Your copy should match the records exactly, except that no pictures appear in it.
Content starts
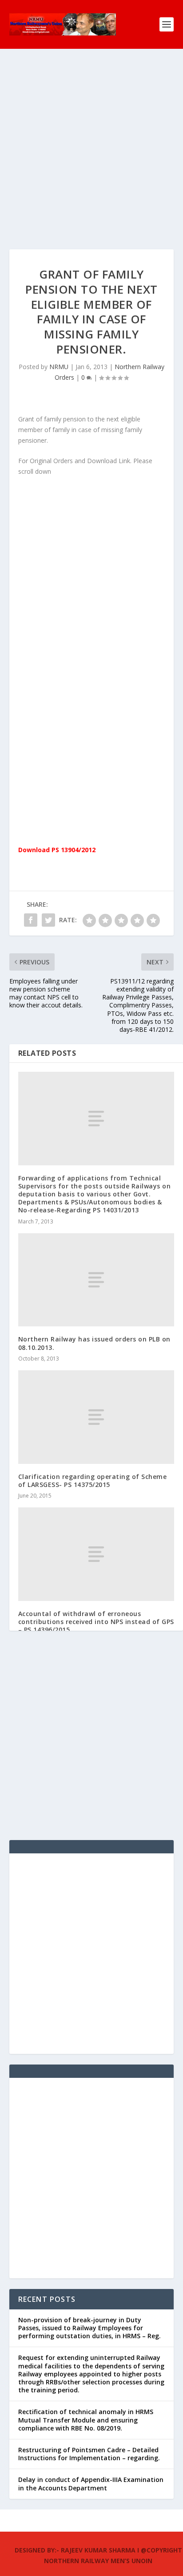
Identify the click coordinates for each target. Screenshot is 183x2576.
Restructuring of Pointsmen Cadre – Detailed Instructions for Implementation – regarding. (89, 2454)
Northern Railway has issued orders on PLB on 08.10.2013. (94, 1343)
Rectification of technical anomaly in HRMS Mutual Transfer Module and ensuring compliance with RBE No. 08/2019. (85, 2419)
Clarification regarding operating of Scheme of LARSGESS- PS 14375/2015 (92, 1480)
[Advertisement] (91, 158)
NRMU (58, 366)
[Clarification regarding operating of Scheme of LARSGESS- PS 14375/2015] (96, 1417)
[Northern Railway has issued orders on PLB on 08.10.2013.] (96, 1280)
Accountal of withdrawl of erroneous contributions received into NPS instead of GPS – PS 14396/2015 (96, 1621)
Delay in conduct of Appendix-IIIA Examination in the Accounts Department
Content ends
## Output of the task:
Identify the click coordinates for each target. Screenshot is 183x2576.
Restructuring of Pointsmen Cadre – Detailed Instructions for Implementation – regarding. (89, 2454)
Northern Railway has issued orders on PLB on 08.10.2013. (94, 1343)
Rectification of technical anomaly in HRMS Mutual Transfer Module and ensuring compliance with RBE No. 08/2019. (85, 2419)
Clarification regarding operating of Scheme of LARSGESS- PS 14375/2015 (92, 1480)
[Advertisement] (91, 158)
NRMU (58, 366)
[Clarification regarding operating of Scheme of LARSGESS- PS 14375/2015] (96, 1417)
[Northern Railway has issued orders on PLB on 08.10.2013.] (96, 1280)
Accountal of withdrawl of erroneous contributions received into NPS instead of GPS – PS 14396/2015 (96, 1621)
Delay in conduct of Appendix-IIIA Examination in the Accounts Department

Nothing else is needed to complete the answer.